PASSAGE FOR REVIEW:
════════════════
Diverse high school students get hands-on, real-world lab experience at BU through STEM Pathways

By Patrick L. Kennedy

If it were an ordinary summer, teenager Nicolas Rojas Taborda would “probably just be at home,” he said one weekday in July 2023, “or maybe working a part-time job.”

Instead, Taborda and ten other Boston-area high school students spent five weeks working full-time in the labs of BME faculty researchers Alex Green, Erica Pratt, and Wilson Wong. They grew plasmids, learned mini-prep and cloning, and helped Wong, for example, in his ongoing efforts to develop cancer-killing T-cells. They got to pepper their undergrad and grad student mentors with “20 million questions” about the lab work, said Taborda, and those mentors patiently and thoroughly answered every query. What’s more, the teens attended professional development workshops as well as seminars where they learned about the work of other ENG faculty researchers, who opened the students’ eyes to the many sub-fields that crisscross within and around synthetic biology.

“This program convinced me to major in biomedical engineering,” said Taborda, a native Colombian who is on track to be the first member of his family to attend college.

This summer research experience is the latest addition to STEM Pathways, an outreach program whose mission is to broaden the pipeline producing tomorrow’s engineers, with a particular focus on synthetic biology. Sponsored by the National Science Foundation and the Department of Defense and administered by Professor Doug Densmore (ECE, BME, MSE), the program is affiliated with Boston University’s Biological Design Center (BDC).

The high school juniors and seniors accepted into the summer program are demonstrably gifted, academically qualified, demographically underrepresented, aspiring first-generation college students. Summer 2024 will mark the program’s second year.
════════════════
DATA UNDER STUDY:
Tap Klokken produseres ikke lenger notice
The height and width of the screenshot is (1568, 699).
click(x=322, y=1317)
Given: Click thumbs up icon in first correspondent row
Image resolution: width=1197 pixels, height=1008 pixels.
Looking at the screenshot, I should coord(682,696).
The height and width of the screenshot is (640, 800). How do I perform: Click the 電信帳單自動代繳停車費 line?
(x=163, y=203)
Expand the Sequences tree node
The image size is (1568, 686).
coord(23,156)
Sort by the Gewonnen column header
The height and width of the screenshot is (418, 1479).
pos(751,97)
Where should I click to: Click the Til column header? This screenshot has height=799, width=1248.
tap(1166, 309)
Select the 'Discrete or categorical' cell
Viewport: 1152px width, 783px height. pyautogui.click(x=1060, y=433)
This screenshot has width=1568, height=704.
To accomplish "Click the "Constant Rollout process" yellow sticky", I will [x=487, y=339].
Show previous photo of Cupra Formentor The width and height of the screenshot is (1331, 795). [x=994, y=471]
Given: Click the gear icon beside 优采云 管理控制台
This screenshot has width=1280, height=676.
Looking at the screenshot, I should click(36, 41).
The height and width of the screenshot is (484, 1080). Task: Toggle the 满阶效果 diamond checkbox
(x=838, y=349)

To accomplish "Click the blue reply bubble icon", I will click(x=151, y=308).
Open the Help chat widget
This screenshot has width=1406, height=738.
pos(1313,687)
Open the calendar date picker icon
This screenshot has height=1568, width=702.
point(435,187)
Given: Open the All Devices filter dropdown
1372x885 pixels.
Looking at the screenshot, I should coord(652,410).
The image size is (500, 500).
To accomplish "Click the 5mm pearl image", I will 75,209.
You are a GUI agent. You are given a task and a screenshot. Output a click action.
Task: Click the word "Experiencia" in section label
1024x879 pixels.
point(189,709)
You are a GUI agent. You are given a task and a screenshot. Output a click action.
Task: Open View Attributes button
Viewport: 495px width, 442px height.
════════════════
PROMPT 1:
Write out the passage of the STEM Pathways article between "This summer research" and "program’s second year.", inclusive.
PROMPT 2:
Answer these questions from the STEM Pathways article:
(a) For how many weeks did the high school students work full-time in the labs?
(b) Who administers the STEM Pathways program?
(c) Which summer will mark the program's second year?
PROMPT 3:
Write the next part of the STEM Pathways article, picking up after its final sentence.

WRITTEN REPLY 1:
This summer research experience is the latest addition to STEM Pathways, an outreach program whose mission is to broaden the pipeline producing tomorrow’s engineers, with a particular focus on synthetic biology. Sponsored by the National Science Foundation and the Department of Defense and administered by Professor Doug Densmore (ECE, BME, MSE), the program is affiliated with Boston University’s Biological Design Center (BDC).

The high school juniors and seniors accepted into the summer program are demonstrably gifted, academically qualified, demographically underrepresented, aspiring first-generation college students. Summer 2024 will mark the program’s second year.

WRITTEN REPLY 2:
(a) Five weeks.
(b) Professor Doug Densmore.
(c) Summer 2024.

WRITTEN REPLY 3:
College admissions officers today expect would-be STEM majors to boast wet-lab experience, says Hailey Lenn Gordon, executive director of STEM Pathways. But, “there’s a disparity,” says Gordon. “Not all schools have an AP Biology class or a lab that can do centrifuging, while other students are able to pay to do summer internships.

Hailey Gordon, STEM Pathways director.

“What’s different about STEM Pathways is that we’re paying the students to do research here on campus,” Gordon explains. “So they don’t have to make that decision, ‘Should I get a job over the summer, or should I advance my academic credentials?’” Instead, they can do both.

It’s hard to overstate the benefits, for STEM-inclined students, of getting the opportunity to do consistent, hands-on work in a state-of-the-art lab that is working on real-world solutions—whether it’s helping to design liquid biopsy assays for non-invasive cancer monitoring (as in Pratt’s lab) or using machine learning to generate novel RNA sensors in paper-based diagnostics (Green’s). That’s not everyday experience for most kids under age 18. Even in a high-quality high school, any lab work must be crammed into periods of 45 minutes or so, spaced weeks apart.

“Here, it visibly all comes together every day,” says Gordon. “Because they’re here from 9 to 5, they can see an experiment run from start to finish. They’re learning the steps of mini-prep and cloning, and they can do that multiple times.”

Also key is the chance to hear from a variety of faculty researchers—such as tissue engineer Professor Christopher Chen (BME, MSE) and genetic circuit engineer Professor Ahmad “Mo” Khalil (BME)—who discuss their work in Friday seminars.

“It gave me a better view on what career paths are available.” said Hadeeqah Gazi. “It got me thinking about engineering as a major.”

“Before I came to this program, I had no idea what I wanted to do,” said Thomas Ghile. “I knew I liked science, coding, and math, but I didn’t know how to tie all that into a career.” Now, Ghile hopes to become a bioinformatics software developer.

The high school program joins other pillars of STEM Pathways, which was launched in 2015. For example, a summer research experience is also available for college undergraduate students. Registration is now open for summer 2024. (Visit the STEM Pathways website for more information.)

Moreover, a cohort of BU undergraduate students work in BDC labs year-round, and many travel to Paris for the annual International Genetically Engineered Machine (iGEM) Competition, designing and building a system using interchangeable biological parts and standard molecular biology techniques. BU’s 2022 iGEM team took home a gold medal and a nomination for Best Environment Project, while the 2023 squad earned a silver medal and a nomination for Best Software Tool.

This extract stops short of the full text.